▶ **Records supplied**

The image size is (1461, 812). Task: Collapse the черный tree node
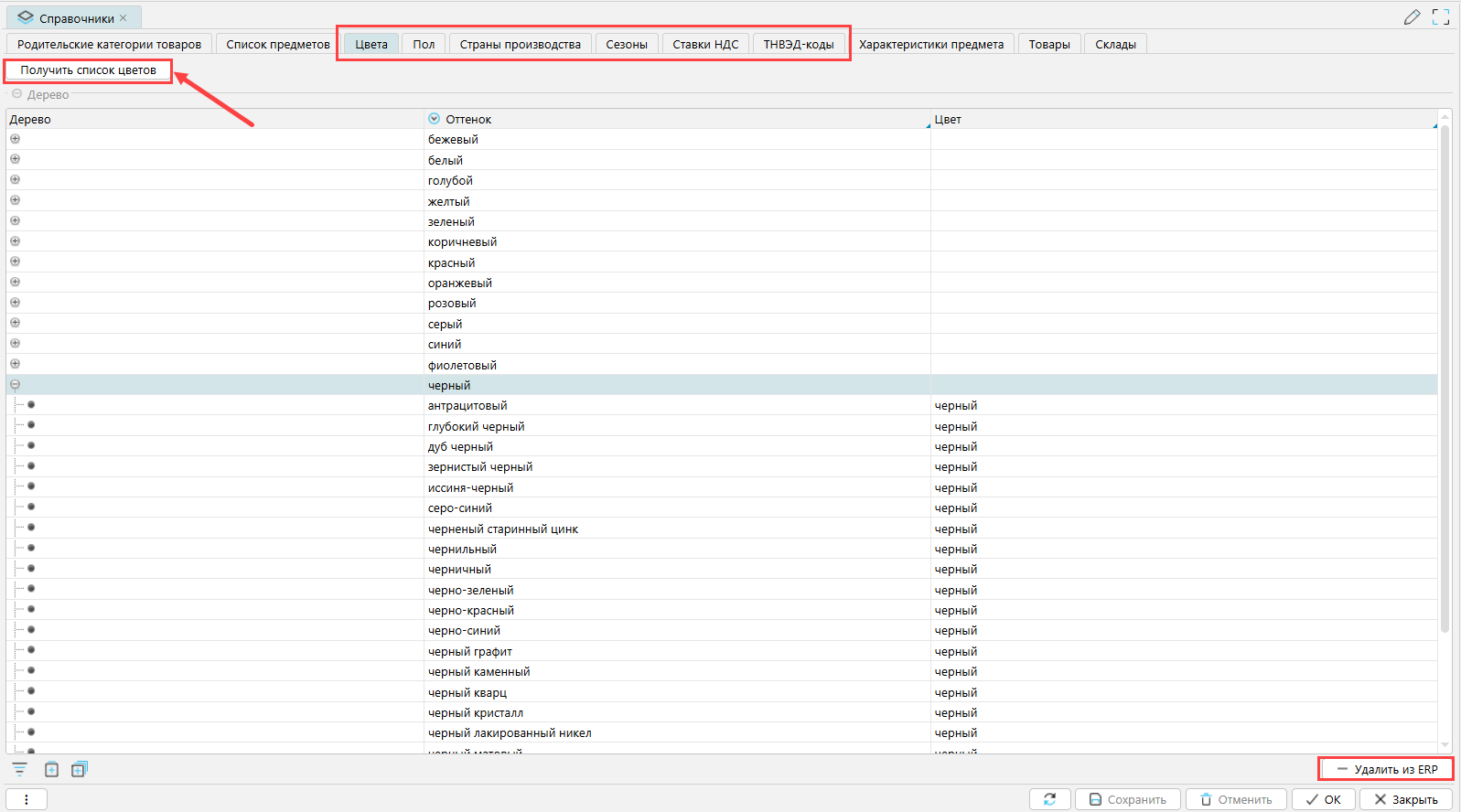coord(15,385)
* * *
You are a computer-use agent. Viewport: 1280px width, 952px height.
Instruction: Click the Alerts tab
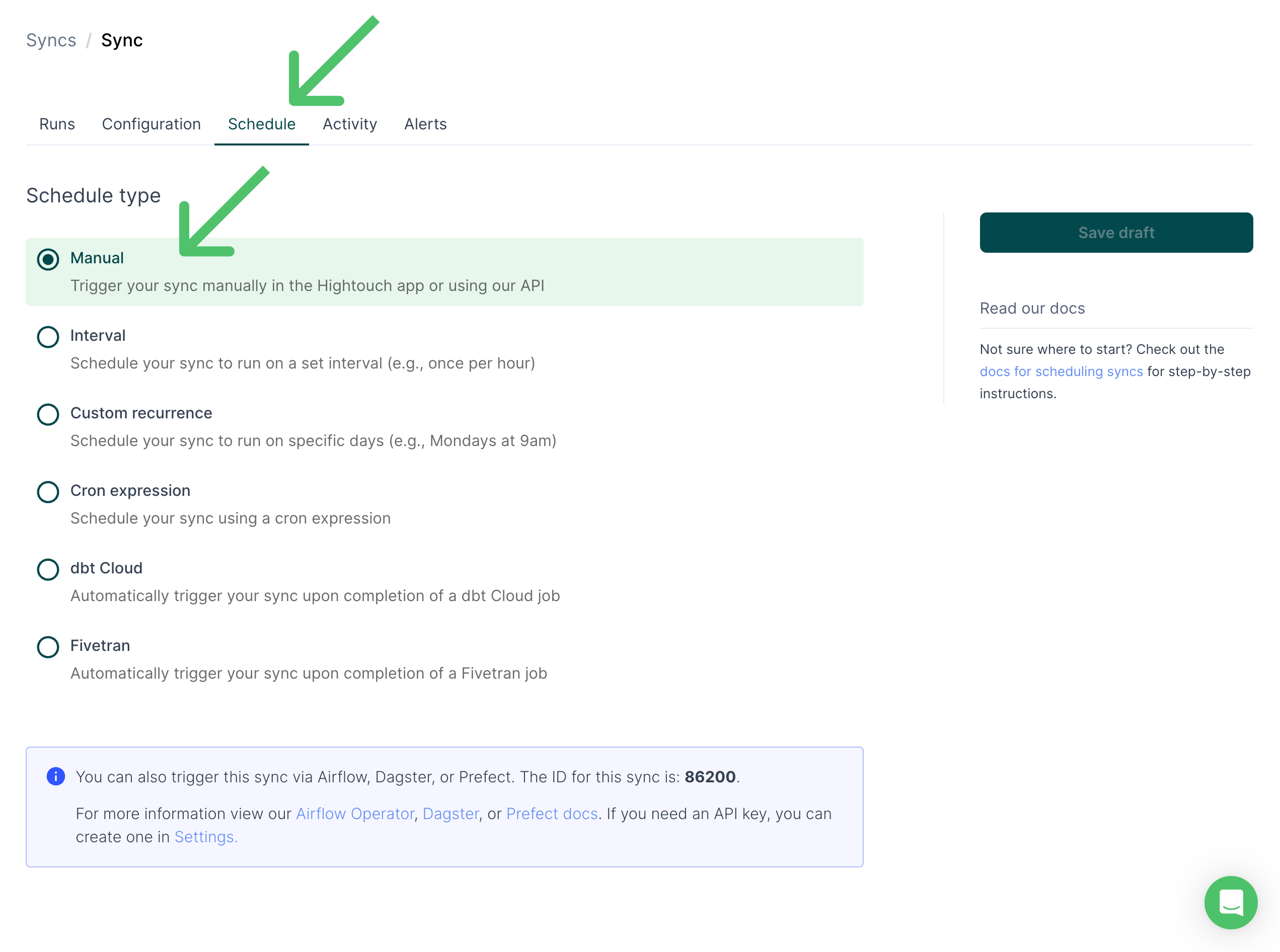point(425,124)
--
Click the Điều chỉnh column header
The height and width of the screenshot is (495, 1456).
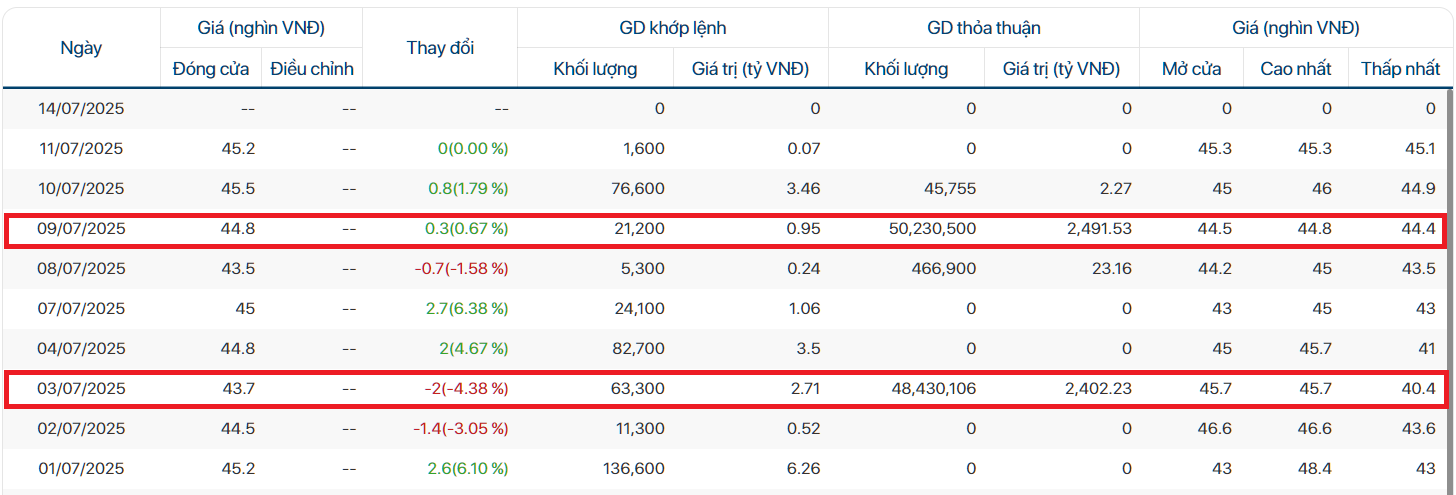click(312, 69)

▶ **Exercise brief**
Swap "Collapse" for "Expand" in the rows, starting with the line containing "The image size" and ending with the line containing "coord(15,385)". Give back only those lines, with nothing else changed and the pictures left out.

▶ **Correct response**
The image size is (1461, 812). Task: Expand the черный tree node
coord(15,385)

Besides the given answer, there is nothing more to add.